The system is not simply muted—it is desynchronised. The cortex begins to display signals that are:

  • internally generated.
  • poorly regulated.
  • disconnected from external reality.

This produces the phenomenon of “ghost signals”—perceptions without corresponding environmental input.

2. The Central Role of the Thalamus: Relay Integrity

Across all dementias, one structure becomes increasingly important: the thalamus.

The thalamus:

  • coordinates relay to conscious awareness.
  • integrates signals across systems.
  • stabilises what is displayed.

When upstream systems fail:

  • the thalamus receives incomplete or distorted input.
  • relay becomes unstable.
  • conscious experience fluctuates.

This is especially evident in:

  • Lewy Body Dementia (fluctuating awareness), and
  • advanced Alzheimer’s (global disintegration of coherence).

3. Dementia Through the Psychextric Lens

TYPEPRIMARY REGIONPSYCHEXTRIC FAILUREBEHAVIOURAL OUTPUT
Alzheimer’sEntorhinal to HippocampusFailure of encoding and continuityInability to form new memories
FTDFrontal / Temporal CortexLoss of behavioural filteringDisinhibition, personality change
VascularWhite MatterNetwork disconnectionPatchy cognition, variability
Lewy BodyCortex, Basal Ganglia, BrainstemSignal instability & desynchronisationHallucinations, fluctuating awareness

4. The Life-Threatening Endpoint: Collapse of the Baseline

As dementia progresses, degeneration spreads.

Eventually, it can affect:

  • brainstem systems.
  • autonomic regulation.
  • basic survival functions.

At this stage:

  • breathing.
  • heart rate.
  • systemic coordination.

begin to fail.

The architecture no longer supports the organism.

This is why dementia is ultimately fatal—not because memory is lost, but because the entire signal system that sustains life becomes compromised.

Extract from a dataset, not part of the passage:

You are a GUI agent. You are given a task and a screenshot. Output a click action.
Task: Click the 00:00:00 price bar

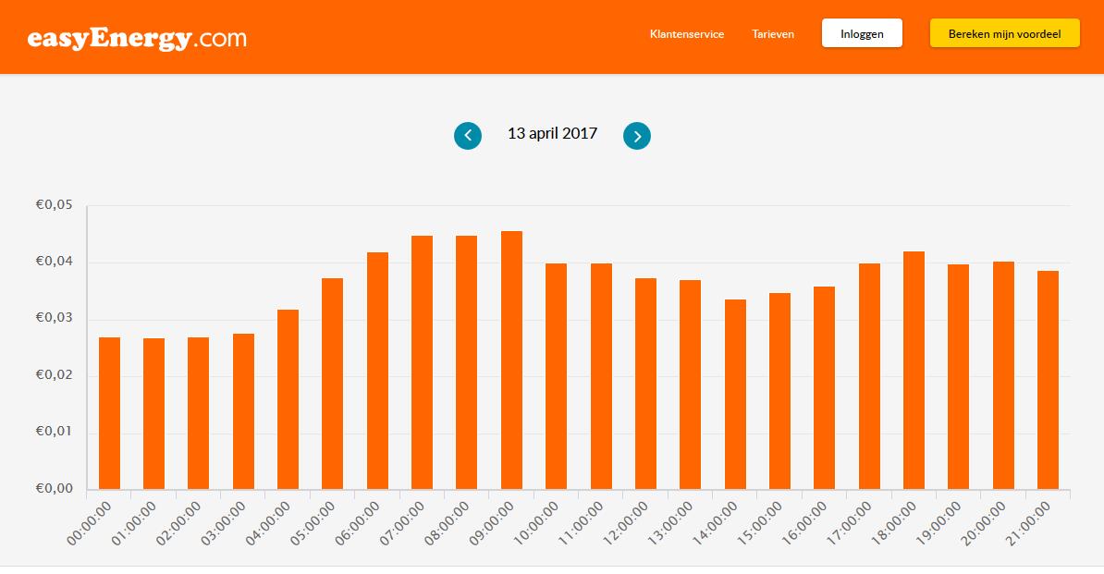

Final Insight: The Fragility of the Human Display

Psychextrics reveals a profound truth:

The human experience is not stored—it is continuously constructed.

It depends on:

  • precise encoding.
  • stable routing.
  • coherent relay.
  • accurate display.

When any part of this system fails, the experience of self begins to dissolve. But the underlying structures may still exist. The “person” is not entirely gone—they are increasingly inaccessible, as the pathways required to express them collapse.

Closing Principle

Dementia is not the loss of mind. It is the progressive failure of coordinated biological signalling. And in that failure, we see clearly:

Consciousness is not a thing we possess—it is a process that must be continuously maintained.